(Кстати, и Лидия Чуковская чувствовала себя неловко в их присутствии: два гения в одной комнате — трудно.) Ахматова каменно молчала, Пастернак оживленно, но несколько лихорадочно говорил. Ахматова после долгихпросьб прочла «Поэта» (предварительно объяснив, что «лайм-лайт» — это рампа), «Читателя» и «Летний сад». Пастернак с первого раза запомнил вступительную строфу «Читателя» и по окончании чтения восторженно повторил ее:
— Как это мне близко! Ощущение театра как модели всякого искусства,— заметил он; о том, что сам пишет пьесу о театре, не сказал, упомянул только, что работа над пьесой идет трудно: «Лица никак не начнут жить самостоятельной жизнью». Сказал, что начал читать Герцена, чтобы втянуться в эпоху,— и Герцен его разочаровал.
Ахматова рассказала, что стихи попросили из «Правды» — она дала «Летний сад», а его не взяли.
— Ну конечно!— воскликнул Пастернак.— Это все равно как предложить им выпускать «Литературную страницу» на розовой бумаге и с оборочками!
Ничего оскорбительного, в общем, эти слова в себе не заключали — в них подчеркиваются только разительные различия между ахматовскими стихами и общим тоном газетной поэзии,— но на «оборочки» Ахматова обиделась и замкнулась.
Попросили почитать и Пастернака — он отказывался еще дольше, чем Ахматова, говорил, что новыми стихами недоволен, и без особой охоты прочел сначала «Снег идет», а потом «Единственные дни». Ахматова никак не реагировала.
Посетила она Пастернака 11 мая 1960 года, но к нему уже никого не пускали. Ей передали его благодарность.

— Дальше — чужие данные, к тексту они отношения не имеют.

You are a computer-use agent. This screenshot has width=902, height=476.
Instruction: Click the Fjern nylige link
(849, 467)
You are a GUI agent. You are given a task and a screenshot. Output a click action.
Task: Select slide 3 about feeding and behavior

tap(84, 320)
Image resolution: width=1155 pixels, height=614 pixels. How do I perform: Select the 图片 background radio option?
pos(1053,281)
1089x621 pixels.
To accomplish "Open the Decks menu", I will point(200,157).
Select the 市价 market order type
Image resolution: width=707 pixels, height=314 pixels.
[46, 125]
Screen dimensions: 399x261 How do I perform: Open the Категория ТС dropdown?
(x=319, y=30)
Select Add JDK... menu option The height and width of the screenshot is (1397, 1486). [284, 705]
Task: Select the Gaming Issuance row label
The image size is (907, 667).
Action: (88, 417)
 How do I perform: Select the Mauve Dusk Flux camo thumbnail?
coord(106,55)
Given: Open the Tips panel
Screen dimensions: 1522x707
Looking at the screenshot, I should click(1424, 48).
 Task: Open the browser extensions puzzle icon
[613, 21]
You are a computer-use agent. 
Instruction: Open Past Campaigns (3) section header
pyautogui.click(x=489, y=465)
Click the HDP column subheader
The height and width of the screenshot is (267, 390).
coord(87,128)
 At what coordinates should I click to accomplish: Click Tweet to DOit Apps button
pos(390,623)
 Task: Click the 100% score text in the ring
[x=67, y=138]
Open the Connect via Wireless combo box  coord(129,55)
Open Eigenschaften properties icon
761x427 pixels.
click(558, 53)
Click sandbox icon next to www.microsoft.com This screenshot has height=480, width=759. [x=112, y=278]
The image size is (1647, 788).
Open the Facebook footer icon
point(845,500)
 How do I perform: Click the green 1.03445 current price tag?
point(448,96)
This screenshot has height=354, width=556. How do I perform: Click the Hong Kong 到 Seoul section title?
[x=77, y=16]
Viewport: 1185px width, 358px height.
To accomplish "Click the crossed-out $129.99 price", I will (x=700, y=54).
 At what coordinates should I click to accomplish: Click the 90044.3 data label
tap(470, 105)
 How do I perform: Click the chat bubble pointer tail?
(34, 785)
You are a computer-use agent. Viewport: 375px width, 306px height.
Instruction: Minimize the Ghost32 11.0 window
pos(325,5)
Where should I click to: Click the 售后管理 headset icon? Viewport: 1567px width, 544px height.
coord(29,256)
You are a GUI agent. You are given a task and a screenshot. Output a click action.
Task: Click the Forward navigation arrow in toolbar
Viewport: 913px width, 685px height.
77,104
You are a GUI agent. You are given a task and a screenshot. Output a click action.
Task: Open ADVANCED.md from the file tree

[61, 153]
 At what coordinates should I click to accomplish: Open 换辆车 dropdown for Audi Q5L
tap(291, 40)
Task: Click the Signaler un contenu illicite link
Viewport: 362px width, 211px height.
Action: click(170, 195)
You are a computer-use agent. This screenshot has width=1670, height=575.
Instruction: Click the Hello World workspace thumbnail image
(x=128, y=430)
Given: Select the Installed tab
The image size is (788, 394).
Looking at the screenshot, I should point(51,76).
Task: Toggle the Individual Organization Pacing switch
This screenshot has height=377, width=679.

На его смерть она написала диптих «Смерть поэта», в котором вспомнила о своем посещении Боткинской больницы, где он лежал после инфаркта:
Теперь в Боткинской больнице лежала сама Ахматова; и липа, на месяц опережая время, цвела перед ее окном. Тогда Пастернак пробовал ей сбивчиво рассказать все, о чемписал потом Нине Табидзе, все, что стало потом темой больничного стихотворения; теперь, видя его посмертное торжество, Ахматова, кажется, впервые поверила ему.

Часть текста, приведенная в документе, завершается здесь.